今回のテーマは『「海外の利下げでも円安」のなぜ?』です。米国やカナダが利下げに踏み切ったものの、ドル円、カナダドル円ともに円安となった背景を解説します。
今週のドル円相場を振り返ります。FOMCまでドル安が先行し、利下げの決定直後に145円台半ばまで下落する場面もありました。ただ、市場が織り込む利下げ幅が示されなかった為、持ち直しに転じ、ドル円は148円台を回復しました。
一方、予想通り政策金利の据え置きを決めた日銀金融政策決定会合では、二名の審議委員が反対したことや来年初よりETFとJ-REITの売却開始を決定したことを受け、10月の利上げ観測が浮上し、株安と円高が進みました。

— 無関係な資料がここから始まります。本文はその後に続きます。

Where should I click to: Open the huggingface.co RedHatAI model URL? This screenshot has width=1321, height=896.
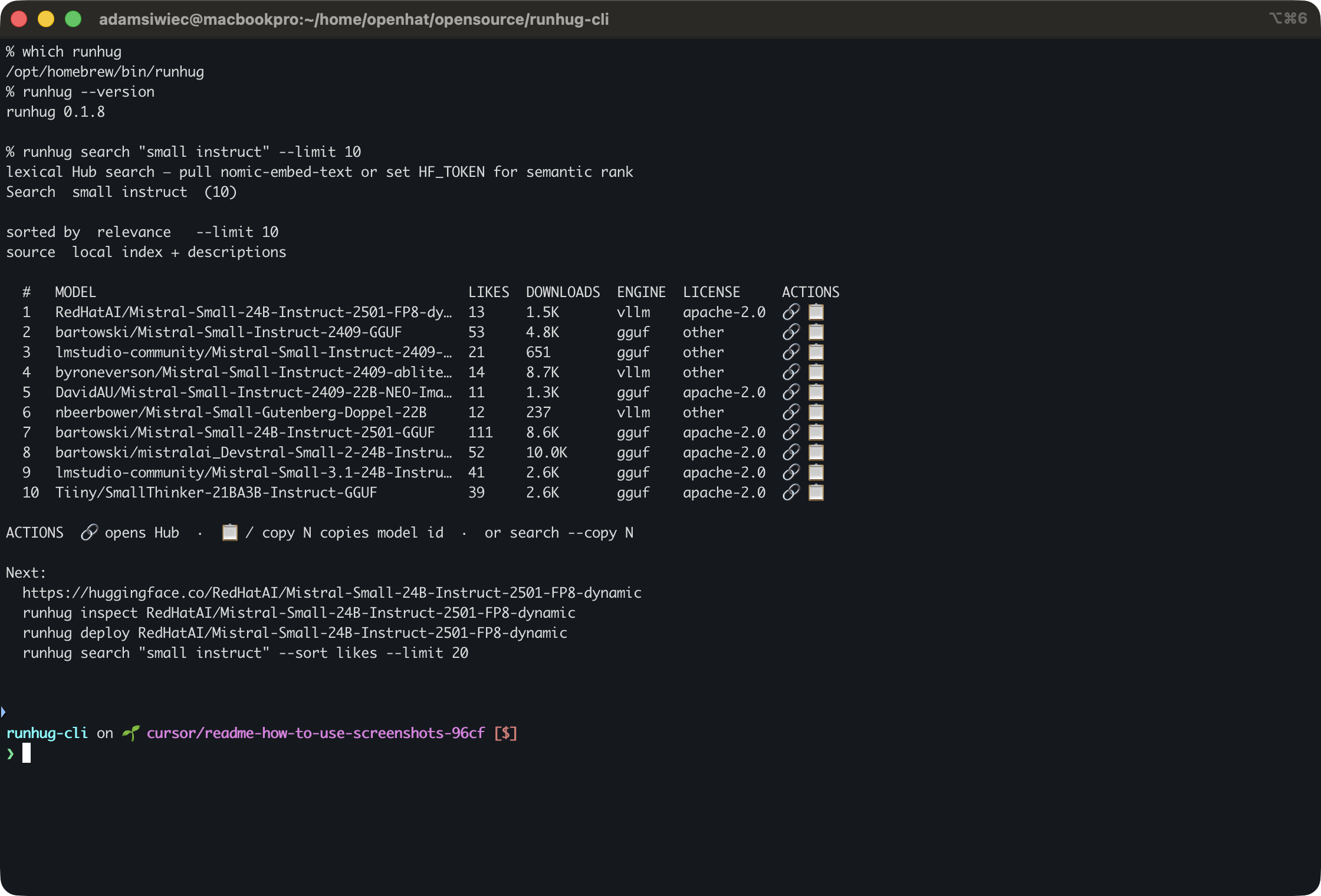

但し、記者会見で植田総裁が依然として利上げに慎重な姿勢を示した上、ETFの売却も完了するまで100年以上を要する緩やかなペースであることから、次第に株安・円高の動きが反転しました。現在、ドル円は148円近辺まで反発しています(スライド 2)。
著者情報
内田稔
うちだみのり
高千穂大学 教授/FDAlco 外国為替アナリスト
1993年慶應義塾大学法学部政治学科を卒業後、東京銀行(現、三菱UFJ銀行)入行。マーケット業務を歴任し、2007年より外国為替のリサーチを担当。2011年4月からチーフアナリストとしてハウスビューの策定を統括。J-Money誌(旧ユーロマネー誌日本語版)の東京外国為替市場調査では、2013年より9年連続アナリスト個人ランキング部門第1位。2022年4月より高千穂大学に転じ、国際金融論や専門ゼミを担当。また、株式会社FDAlcoの為替アナリストとして為替市場の調査や分析といった実務を継続する傍らロイターコラム「外国為替フォーラム」、テレビ東京「ニュースモーニングサテライト」、News Picks等でも情報発信中。そのほか公益財団法人国際通貨研究所客員研究員、証券アナリストジャーナル編集委員会委員も兼任。日本証券アナリスト協会検定会員、日本テクニカルアナリスト協会認定アナリスト、国際公認投資アナリスト、日本金融学会会員、日本ファイナンス学会会員、経済学修士(京都産業大学)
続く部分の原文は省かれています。